Perhaps he was already broken, and that had no remedy. But at least, he would be the greatest pain in the ass that James Moriarty had ever had. For as long as he could endure it.
To hell with the advice that Mycroft gave him.
So the next time Jim required his presence, he resisted. And the one after. And another and another, until it had been six months that he had gone in and out of the infirmary. When Molly complained about his condition, in front of his face, he decided it was time to stop. So the next month, when he was brought to Moriarty's Hall, he was obedient. He did everything that he asked him to do and he never protested. When everything finished, faster than usual, Jim released the leash.
"Very good Johnny. I enjoy it that way. Good boy."
Welcome pet.
"Good," He replied at Ethan, without looking at him. He lowered his gun and discharged it, disarming it before storing it in its assigned locker.
He took off the essential part of the uniform and then closed his locker, towards his cursed fate.
"That's it! Run with your master, little bitch."
John didn't even think about it. Had he done so, he would have probably not done it, but Ethan Scott was getting on his nerves...
He grabbed his Sig Sauer and shot him in the leg, outside of the zone occupied by the bone. The bullet entered and exited cleanly, piercing his flesh. He placed the gun back to his belt and when he entered the living room, he found him at a desk, surrounded by the paperwork.
During the time that he had been working, John had managed to pass tons of information to the other side, although his effort had cost him. And, apparently, his sacrifice was bearing fruit.
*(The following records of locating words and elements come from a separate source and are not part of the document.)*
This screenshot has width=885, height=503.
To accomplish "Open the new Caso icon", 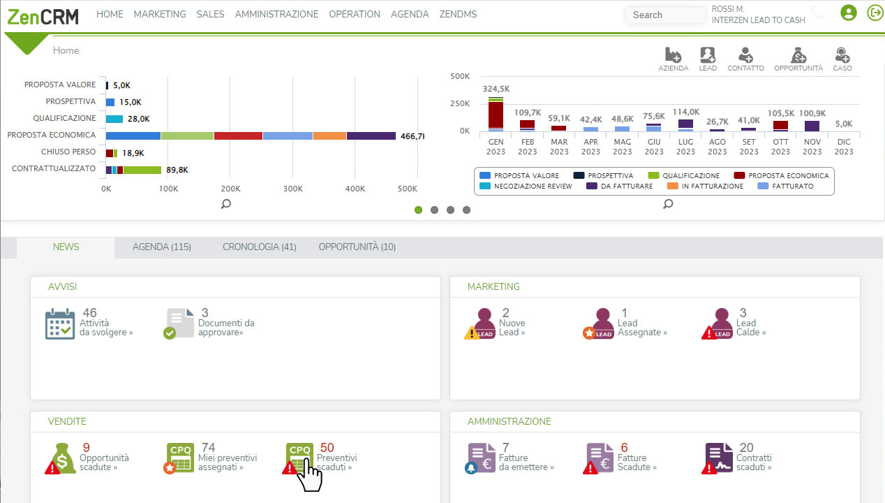I will (842, 56).
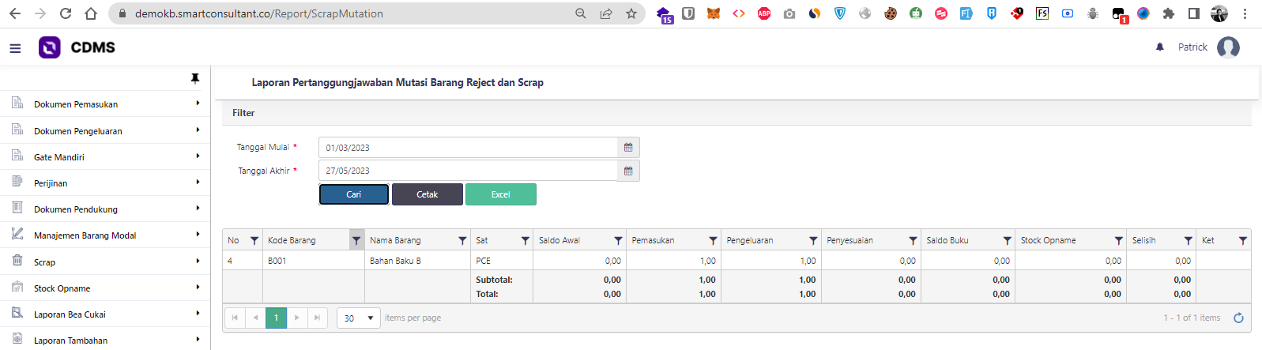Open calendar picker for Tanggal Akhir
This screenshot has width=1262, height=350.
[628, 171]
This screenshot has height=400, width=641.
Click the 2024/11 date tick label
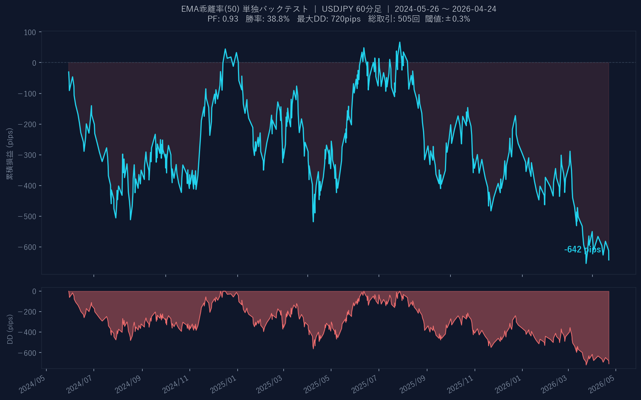(176, 384)
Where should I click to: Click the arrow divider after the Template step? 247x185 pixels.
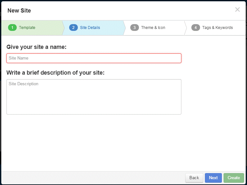point(63,28)
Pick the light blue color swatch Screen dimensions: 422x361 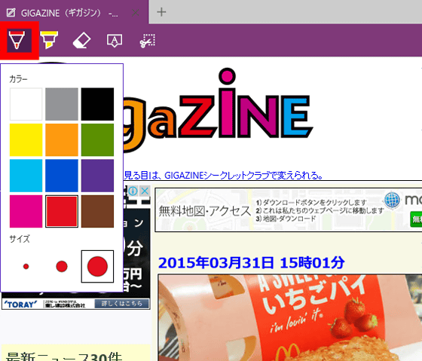pos(26,176)
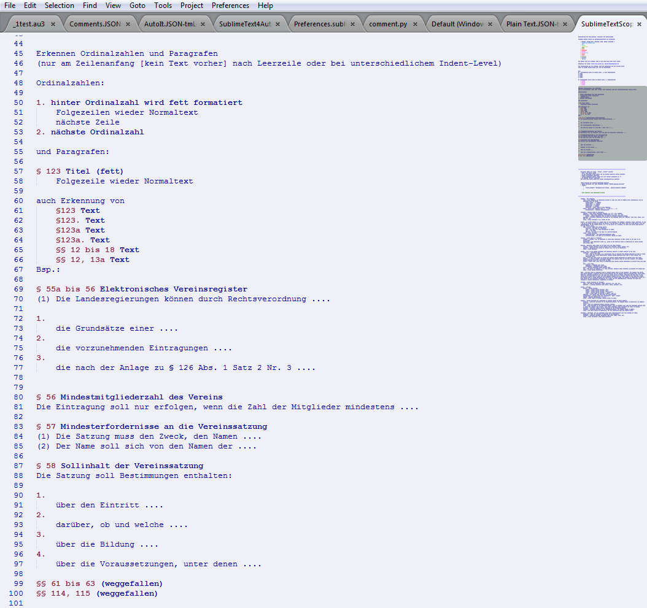
Task: Close the comment.py tab
Action: pyautogui.click(x=415, y=25)
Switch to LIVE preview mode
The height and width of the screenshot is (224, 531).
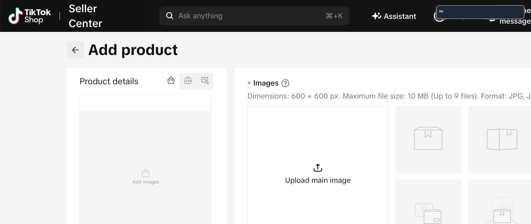tap(188, 81)
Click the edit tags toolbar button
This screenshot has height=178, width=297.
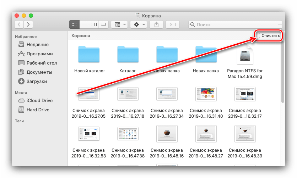[x=174, y=24]
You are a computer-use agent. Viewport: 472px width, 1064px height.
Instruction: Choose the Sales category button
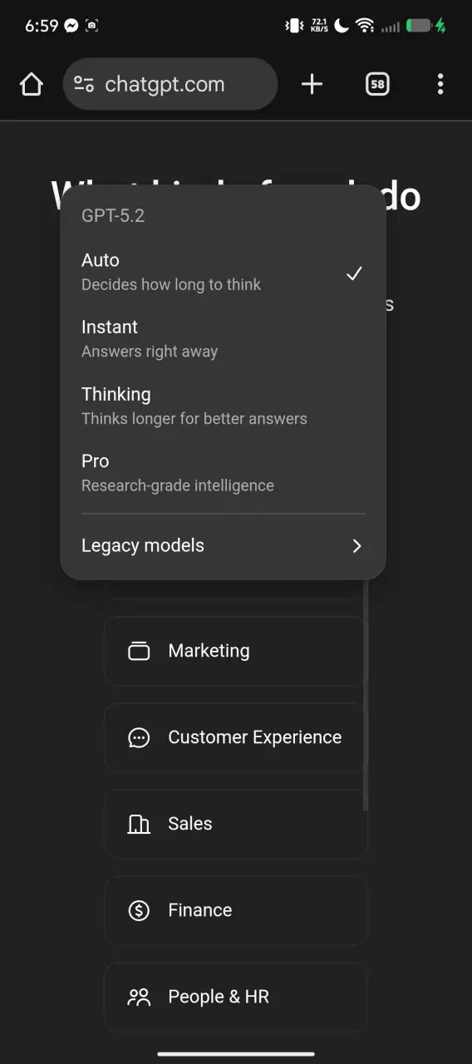point(235,824)

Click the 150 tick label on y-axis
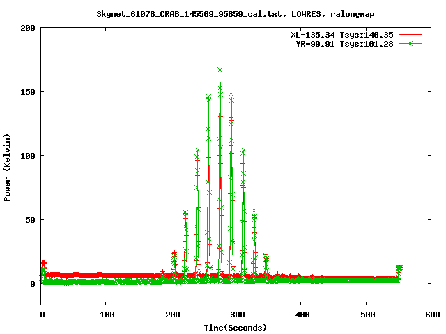[28, 92]
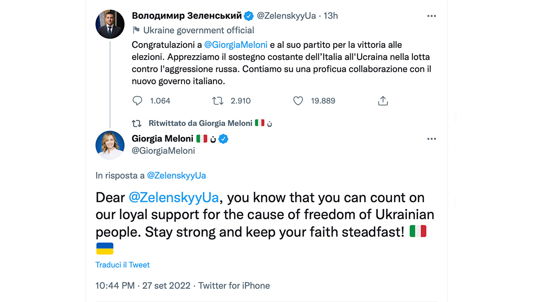Click 'Traduci il Tweet' to translate
This screenshot has height=302, width=536.
click(122, 264)
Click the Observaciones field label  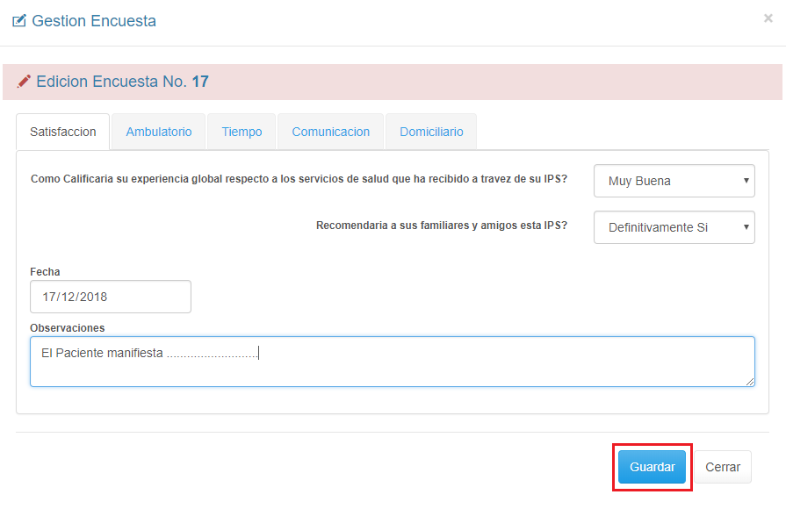(68, 327)
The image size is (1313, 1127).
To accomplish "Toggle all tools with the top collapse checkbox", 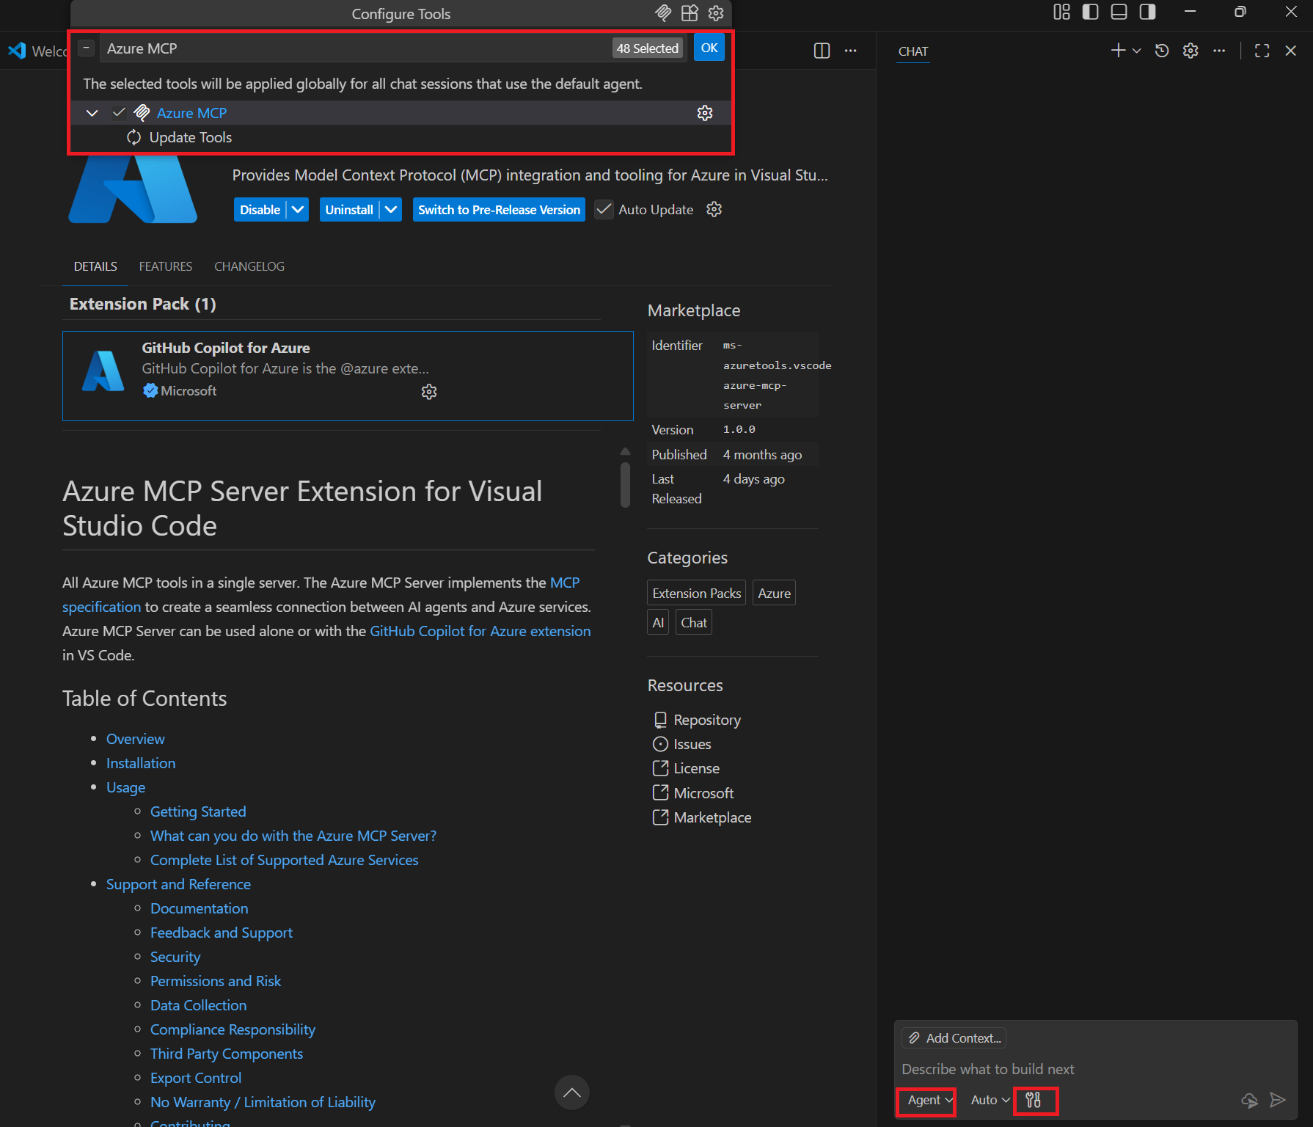I will [x=87, y=48].
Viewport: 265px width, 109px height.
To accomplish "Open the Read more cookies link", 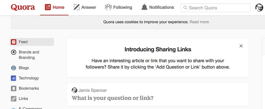I will pos(199,22).
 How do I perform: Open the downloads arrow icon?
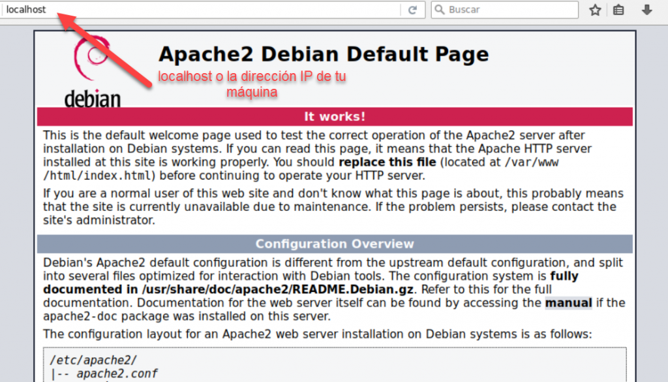tap(646, 10)
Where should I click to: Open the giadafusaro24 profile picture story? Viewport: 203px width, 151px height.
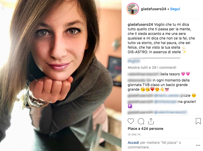[133, 9]
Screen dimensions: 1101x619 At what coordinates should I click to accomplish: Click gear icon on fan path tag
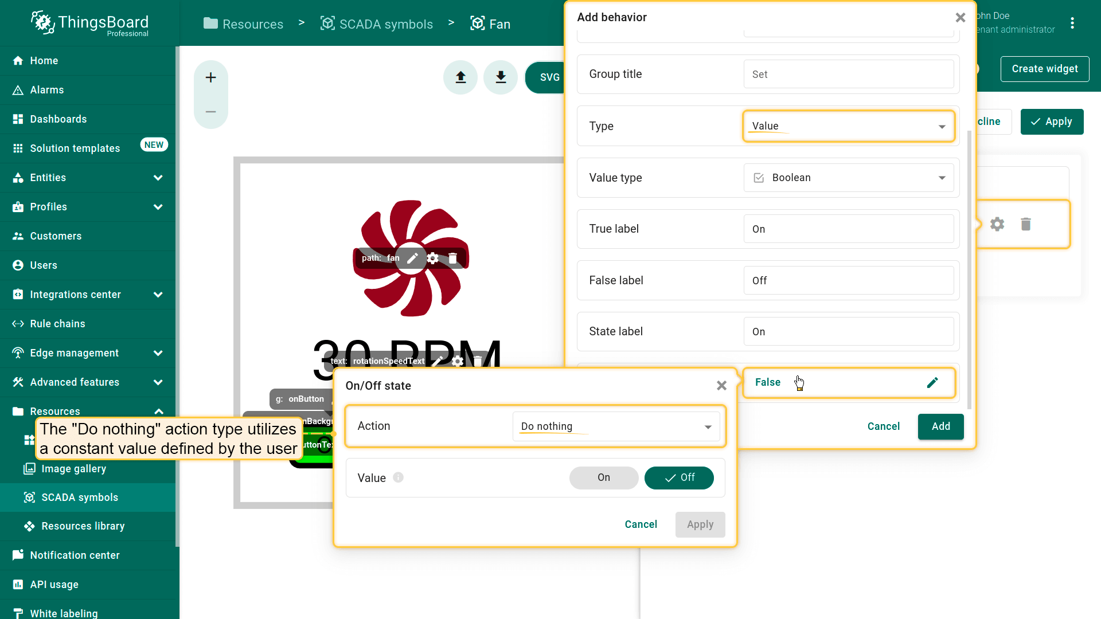[433, 258]
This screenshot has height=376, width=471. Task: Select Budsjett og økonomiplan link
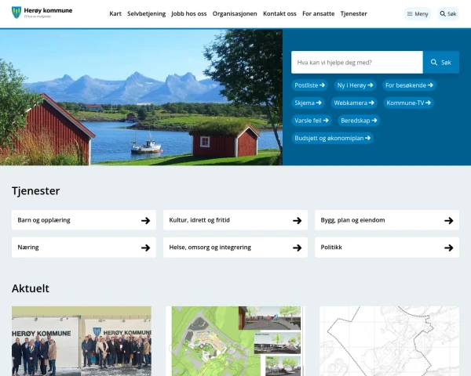tap(332, 138)
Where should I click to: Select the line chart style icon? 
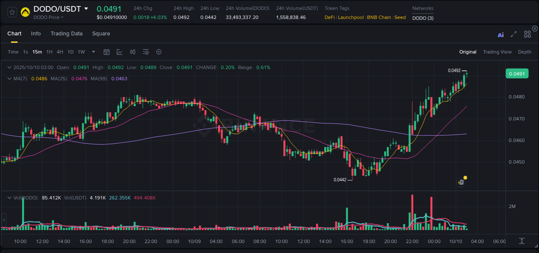[119, 52]
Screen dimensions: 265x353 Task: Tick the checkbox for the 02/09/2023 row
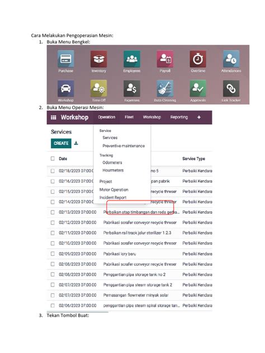pyautogui.click(x=53, y=254)
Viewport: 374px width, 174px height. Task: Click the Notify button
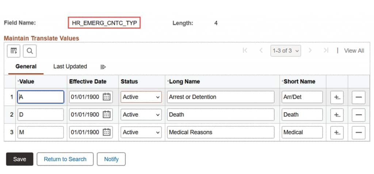pyautogui.click(x=111, y=159)
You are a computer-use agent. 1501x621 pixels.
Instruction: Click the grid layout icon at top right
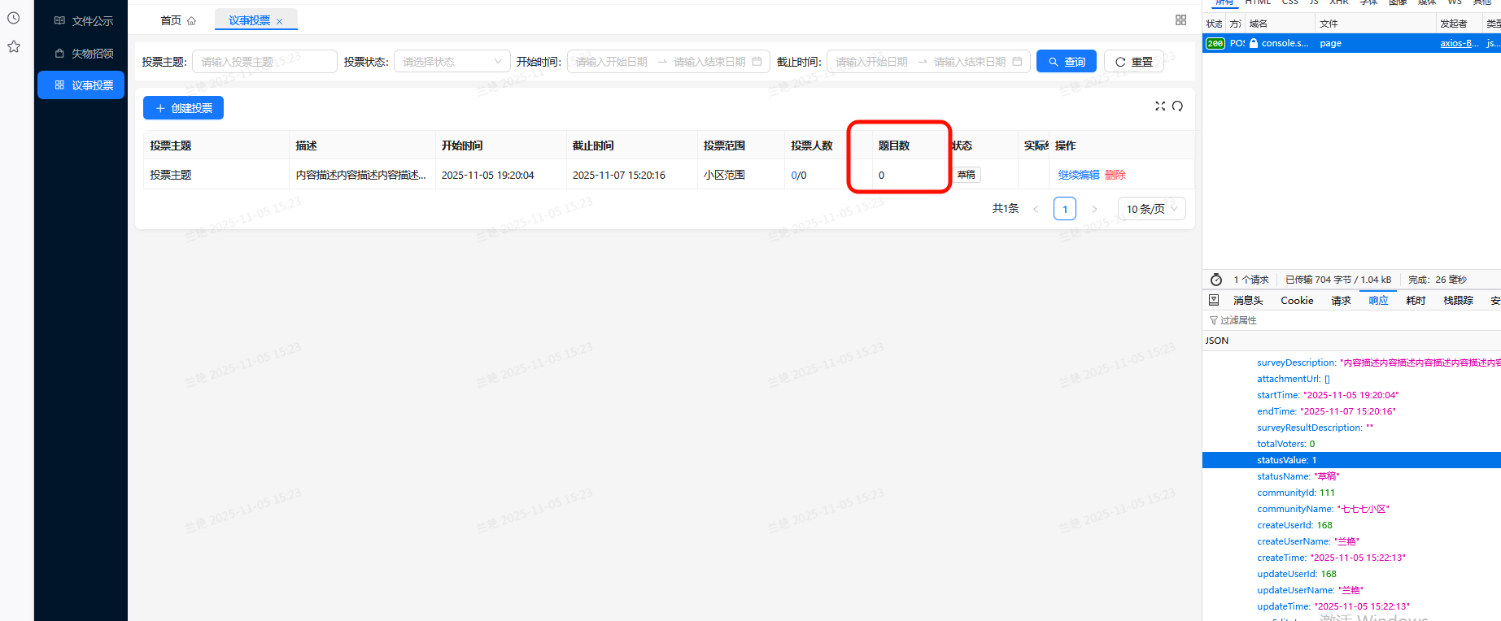coord(1180,20)
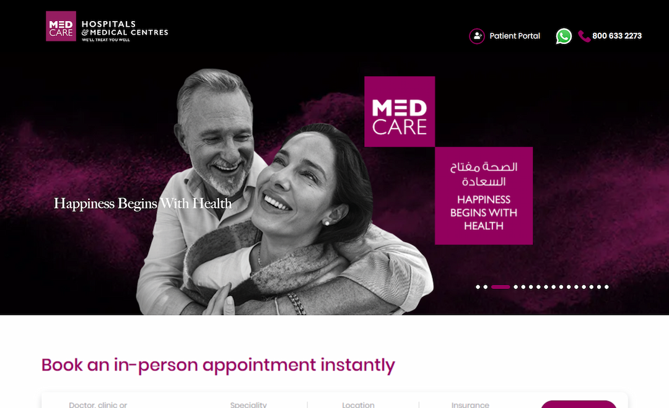Open the Location dropdown

[x=359, y=404]
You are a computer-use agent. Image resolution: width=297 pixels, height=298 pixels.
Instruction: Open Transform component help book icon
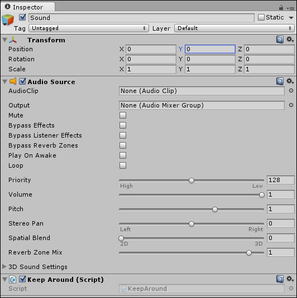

They had contacted with a young chemist who had managed to move to the clean side of the city, but had not yet given them the address or his name. He signed all of his warnings with an S, and had a brilliant plan to overthrow Jim's government. The only problem was that they only had one occasion to act, and they had to do it right the first time, which was why the process was going so fucking slow. John could not wait to get out of this hell.
"That was fast Johnny! Have you missed me?" John grunted and approached the desk, avoiding answering. Jim leaned back in his chair, placing his feet on the wooden desk. He snorted, "Bah! You and Seb are always the same at communicating. Cavemen! There are more words in the dictionary than monosyllables.
"I just arrived from Rotherhithe Tunnel, what the hell has happened here?"
Jim sighed dramatically.
"Those filthy monsters have been raiding food trucks again. None of my agents have been able to stop them. I want you to go there and get rid of them. Take any team you want with you, but I want Ethan to accompany you."
John smiled a moment before containing himself.
"Ethan is indisposed. He has just gone to the infirmary."
"And why is that?"
John read the report of the mission and then put it back on the table.
"He's been shot in the leg. I'm going to take Dimmock."
The tone that he had used must have made Jim suspicious, but he said nothing. He grabbed an apple from his desk, and started playing with it when John saluted and went straight towards the door.
"I'm bored, pet."
John tensed for a moment. He clenched his eyes tightly, with his hands tense on both sides of his body. He took a long breath.
Remember why you are doing it...
"Of course Jim"
The double doors of the room closed with the click of a latch being moved in place.